[Records for locating described items]
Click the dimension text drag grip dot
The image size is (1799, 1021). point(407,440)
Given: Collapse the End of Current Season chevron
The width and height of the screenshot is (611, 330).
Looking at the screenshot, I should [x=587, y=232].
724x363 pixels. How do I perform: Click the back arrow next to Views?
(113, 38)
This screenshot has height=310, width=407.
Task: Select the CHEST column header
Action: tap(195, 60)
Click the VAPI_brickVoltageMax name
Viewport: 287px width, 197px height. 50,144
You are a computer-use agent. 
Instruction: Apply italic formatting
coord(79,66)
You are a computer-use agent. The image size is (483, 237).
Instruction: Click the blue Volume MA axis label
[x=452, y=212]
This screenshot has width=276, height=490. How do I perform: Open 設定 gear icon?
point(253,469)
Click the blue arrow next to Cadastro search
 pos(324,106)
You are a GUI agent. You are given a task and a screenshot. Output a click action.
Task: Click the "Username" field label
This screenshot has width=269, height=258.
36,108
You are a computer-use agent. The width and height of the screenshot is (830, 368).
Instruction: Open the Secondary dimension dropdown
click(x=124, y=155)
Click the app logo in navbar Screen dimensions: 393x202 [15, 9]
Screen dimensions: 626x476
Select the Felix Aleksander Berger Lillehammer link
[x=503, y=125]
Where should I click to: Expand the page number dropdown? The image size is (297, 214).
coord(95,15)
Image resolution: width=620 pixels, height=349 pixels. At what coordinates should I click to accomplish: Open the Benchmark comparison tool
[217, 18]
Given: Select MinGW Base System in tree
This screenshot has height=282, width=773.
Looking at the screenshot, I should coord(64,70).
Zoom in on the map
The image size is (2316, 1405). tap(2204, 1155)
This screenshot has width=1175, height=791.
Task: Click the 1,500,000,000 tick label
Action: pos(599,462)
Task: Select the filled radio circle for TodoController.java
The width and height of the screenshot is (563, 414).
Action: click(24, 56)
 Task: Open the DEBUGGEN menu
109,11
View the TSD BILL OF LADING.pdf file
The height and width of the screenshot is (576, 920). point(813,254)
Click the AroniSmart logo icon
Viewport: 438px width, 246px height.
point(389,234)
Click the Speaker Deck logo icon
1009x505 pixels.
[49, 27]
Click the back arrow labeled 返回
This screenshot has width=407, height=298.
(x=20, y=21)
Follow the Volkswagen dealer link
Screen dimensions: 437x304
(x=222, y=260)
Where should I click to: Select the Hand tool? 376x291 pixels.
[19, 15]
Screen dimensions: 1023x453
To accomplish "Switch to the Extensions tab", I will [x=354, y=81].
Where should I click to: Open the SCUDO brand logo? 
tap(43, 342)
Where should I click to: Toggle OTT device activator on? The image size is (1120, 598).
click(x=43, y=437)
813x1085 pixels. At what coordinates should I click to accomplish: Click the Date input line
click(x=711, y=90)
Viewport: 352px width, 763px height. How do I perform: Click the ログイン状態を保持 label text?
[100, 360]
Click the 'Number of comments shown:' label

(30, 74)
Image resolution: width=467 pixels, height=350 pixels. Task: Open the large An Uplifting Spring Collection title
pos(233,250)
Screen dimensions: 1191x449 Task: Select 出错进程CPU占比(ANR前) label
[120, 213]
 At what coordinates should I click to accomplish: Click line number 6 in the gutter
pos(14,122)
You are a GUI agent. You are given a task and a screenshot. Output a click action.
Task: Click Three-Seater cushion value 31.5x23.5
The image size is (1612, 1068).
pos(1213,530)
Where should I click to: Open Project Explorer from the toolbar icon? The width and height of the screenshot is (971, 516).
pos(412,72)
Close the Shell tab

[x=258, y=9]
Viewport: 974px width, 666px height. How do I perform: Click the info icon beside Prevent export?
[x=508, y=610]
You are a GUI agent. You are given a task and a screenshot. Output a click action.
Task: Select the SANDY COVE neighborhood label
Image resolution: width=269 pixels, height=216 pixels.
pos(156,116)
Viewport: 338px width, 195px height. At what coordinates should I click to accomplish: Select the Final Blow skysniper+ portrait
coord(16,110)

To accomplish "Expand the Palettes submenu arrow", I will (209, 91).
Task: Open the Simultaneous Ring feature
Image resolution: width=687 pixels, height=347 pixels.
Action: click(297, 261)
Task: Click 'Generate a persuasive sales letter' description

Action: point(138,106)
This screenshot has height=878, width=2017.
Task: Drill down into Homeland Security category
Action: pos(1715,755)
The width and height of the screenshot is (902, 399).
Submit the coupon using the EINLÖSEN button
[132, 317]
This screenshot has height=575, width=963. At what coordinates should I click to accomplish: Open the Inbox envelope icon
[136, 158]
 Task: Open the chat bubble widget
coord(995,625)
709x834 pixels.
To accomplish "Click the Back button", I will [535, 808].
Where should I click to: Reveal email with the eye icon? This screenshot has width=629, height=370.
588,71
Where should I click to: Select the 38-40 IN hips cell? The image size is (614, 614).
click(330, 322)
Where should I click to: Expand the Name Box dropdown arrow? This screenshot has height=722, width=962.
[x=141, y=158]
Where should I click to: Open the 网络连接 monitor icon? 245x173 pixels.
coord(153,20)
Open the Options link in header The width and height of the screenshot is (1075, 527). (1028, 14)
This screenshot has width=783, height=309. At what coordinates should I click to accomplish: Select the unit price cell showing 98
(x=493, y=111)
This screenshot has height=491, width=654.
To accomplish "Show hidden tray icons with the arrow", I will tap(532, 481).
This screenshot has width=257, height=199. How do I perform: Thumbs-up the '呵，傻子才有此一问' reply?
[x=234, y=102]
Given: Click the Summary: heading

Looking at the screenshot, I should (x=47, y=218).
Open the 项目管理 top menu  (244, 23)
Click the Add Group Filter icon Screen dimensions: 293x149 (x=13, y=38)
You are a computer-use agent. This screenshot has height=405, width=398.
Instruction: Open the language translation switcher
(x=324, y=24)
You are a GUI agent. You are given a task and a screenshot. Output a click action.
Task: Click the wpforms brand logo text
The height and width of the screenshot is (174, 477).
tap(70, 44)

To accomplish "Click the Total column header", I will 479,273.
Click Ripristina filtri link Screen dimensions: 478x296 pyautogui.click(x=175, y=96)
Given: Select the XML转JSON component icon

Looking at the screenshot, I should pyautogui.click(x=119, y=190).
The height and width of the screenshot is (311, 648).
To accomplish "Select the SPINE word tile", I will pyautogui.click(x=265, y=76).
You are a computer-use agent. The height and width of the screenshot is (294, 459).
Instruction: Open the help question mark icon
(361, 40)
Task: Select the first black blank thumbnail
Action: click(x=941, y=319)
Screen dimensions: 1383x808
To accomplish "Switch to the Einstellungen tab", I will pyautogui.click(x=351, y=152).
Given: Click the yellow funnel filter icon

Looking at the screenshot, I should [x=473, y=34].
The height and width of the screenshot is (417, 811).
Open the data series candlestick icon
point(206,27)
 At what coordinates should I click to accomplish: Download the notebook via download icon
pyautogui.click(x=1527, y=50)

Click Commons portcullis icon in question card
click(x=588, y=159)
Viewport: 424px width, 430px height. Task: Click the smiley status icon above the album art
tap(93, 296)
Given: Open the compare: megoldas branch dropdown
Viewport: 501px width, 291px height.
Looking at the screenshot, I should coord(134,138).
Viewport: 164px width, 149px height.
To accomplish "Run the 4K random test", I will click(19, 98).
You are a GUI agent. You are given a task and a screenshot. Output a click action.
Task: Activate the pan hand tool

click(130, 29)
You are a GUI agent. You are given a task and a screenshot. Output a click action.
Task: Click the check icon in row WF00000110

* [Stated problem]:
Retype the rows above, from the line with "Where should I click to: Select the 38-40" to the line with "should pyautogui.click(x=119, y=190).", including both of those lines.

* [In response]:
Where should I click to: Select the 38-40 IN hips cell? The image size is (614, 614).
click(330, 322)
Where should I click to: Expand the Name Box dropdown arrow? This screenshot has height=722, width=962.
[x=141, y=158]
Where should I click to: Open the 网络连接 monitor icon? 245x173 pixels.
coord(153,20)
Open the Options link in header The width and height of the screenshot is (1075, 527). (1028, 14)
This screenshot has width=783, height=309. At what coordinates should I click to accomplish: Select the unit price cell showing 98
(x=493, y=111)
This screenshot has height=491, width=654.
To accomplish "Show hidden tray icons with the arrow", I will tap(532, 481).
This screenshot has width=257, height=199. How do I perform: Thumbs-up the '呵，傻子才有此一问' reply?
[x=234, y=102]
Given: Click the Summary: heading

Looking at the screenshot, I should (x=47, y=218).
Open the 项目管理 top menu  (244, 23)
Click the Add Group Filter icon Screen dimensions: 293x149 (x=13, y=38)
You are a computer-use agent. This screenshot has height=405, width=398.
Instruction: Open the language translation switcher
(x=324, y=24)
You are a GUI agent. You are given a task and a screenshot. Output a click action.
Task: Click the wpforms brand logo text
The height and width of the screenshot is (174, 477).
tap(70, 44)

To accomplish "Click the Total column header", I will 479,273.
Click Ripristina filtri link Screen dimensions: 478x296 pyautogui.click(x=175, y=96)
Given: Select the XML转JSON component icon

Looking at the screenshot, I should pyautogui.click(x=119, y=190).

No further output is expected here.